Wisnu menilai bahwa disahkannya PP ini menjadi bentuk ketidak-bijaksanaan pemerintah. Ia menilai pemerintah salah membaca strategi karena selalu mengambil perspektif bahwa Indonesia menjadi negara pasar dari produk tembakau, bukan penghasil.
Padahal, Wisnu menyatakan bahwa pemerintah sudah sepatutnya memposisikan negara sebagai penghasil produk tembakau. Hal ini dibuktikan dengan keberadaan rantai tembakau di Indonesia mulai dari hulu sampai hilir. Ia juga mengatakan bahwa luputnya pemerintah ini berimbas pada penyusunan kebijakan yang hanya berparadigma kepada pasar atau konsumen.
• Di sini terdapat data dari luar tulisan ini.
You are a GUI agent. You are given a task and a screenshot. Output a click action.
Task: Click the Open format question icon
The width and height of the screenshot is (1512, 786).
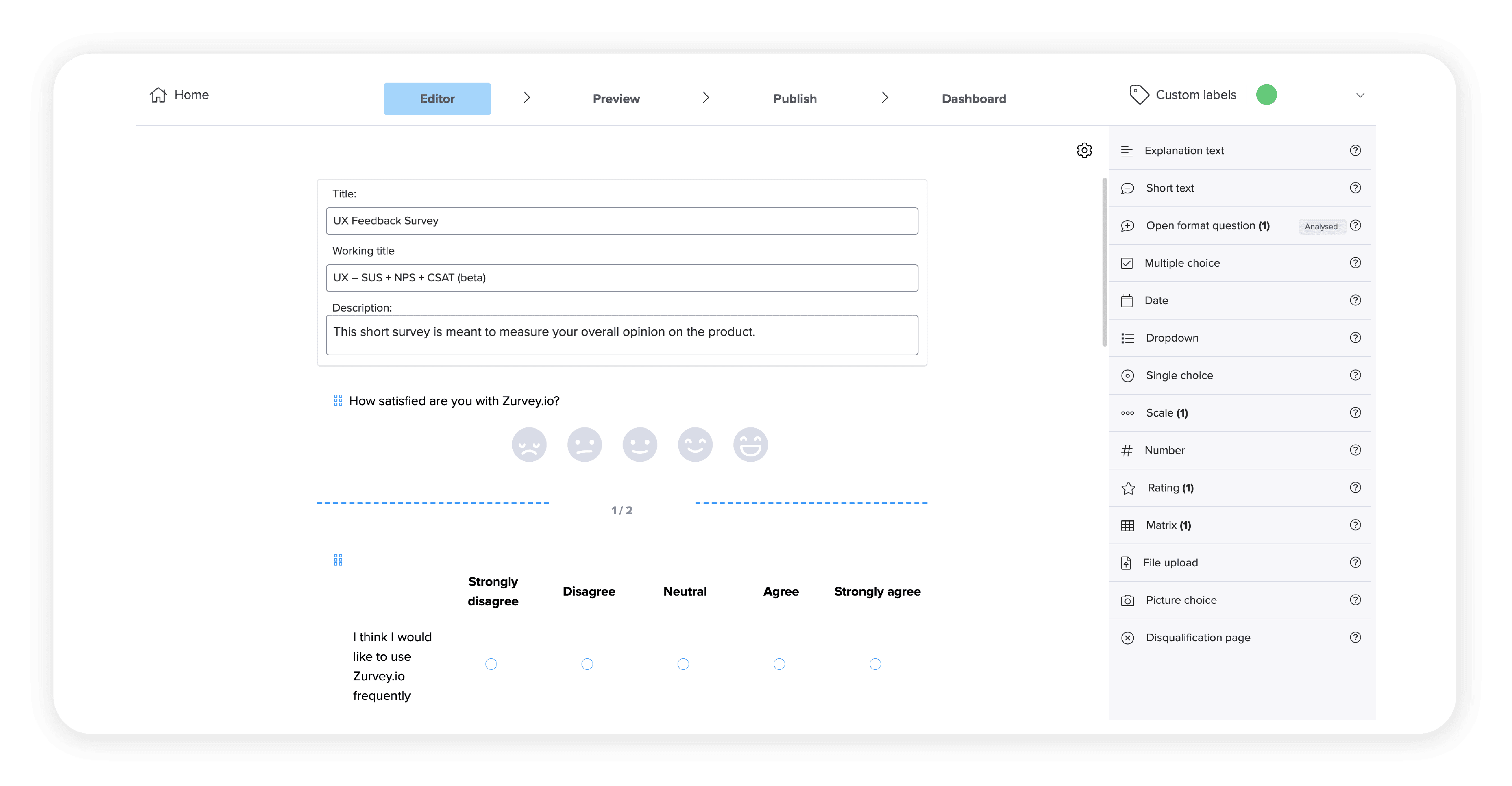[x=1127, y=225]
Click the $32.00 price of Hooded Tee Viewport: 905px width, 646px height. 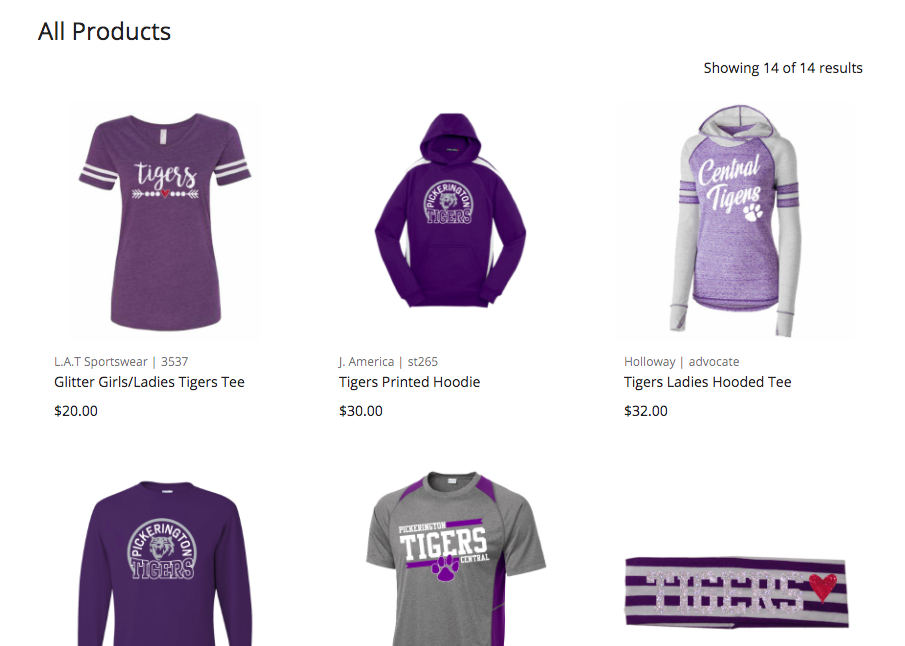pyautogui.click(x=646, y=411)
Ketika sektor penghasil ini luput diakomodir, maka imbasnya akan menyasar sektor industri.
“Kalau IHT semakin tertekan, maka akan tercipta pengangguran yang semakin banyak,” tegasnya.
Belum lagi, Wisnu juga menyoroti tertutupnya proses penyusunan aturan tersebut yang tidak melibatkan para pemangku kepentingan di IHT. Wisnu menilai, beberapa masukan yang disampaikan industri maupun petani perihal aturan ini pun tidak pernah diakomodir.
“Ini bentuk arogansi pemerintah yang tidak menerima aspirasi sektor tembakau, terutama dari para petani dan buruh, untuk kepentingan satu pihak yaitu pengendalian rokok. Padahal di atas kesehatan, ada faktor kesejahteraan,” kata dia.
Dia beranggapan di balik penyusunan aturan ini ada kepentingan yang sangat kuat yang mempengaruhi pemerintah untuk mematikan IHT dari hulu ke hilir. Yang pasti, pihaknya akan mempertimbangkan langkah selanjutnya sebagai bentuk penolakan dari diresmikannya
“Karena aturan ini cacat proses. Kami ini cuma diundang sekali saja dan pada pembahasan selanjutnya kami tidak pernah diundang lagi,” pungkasnya.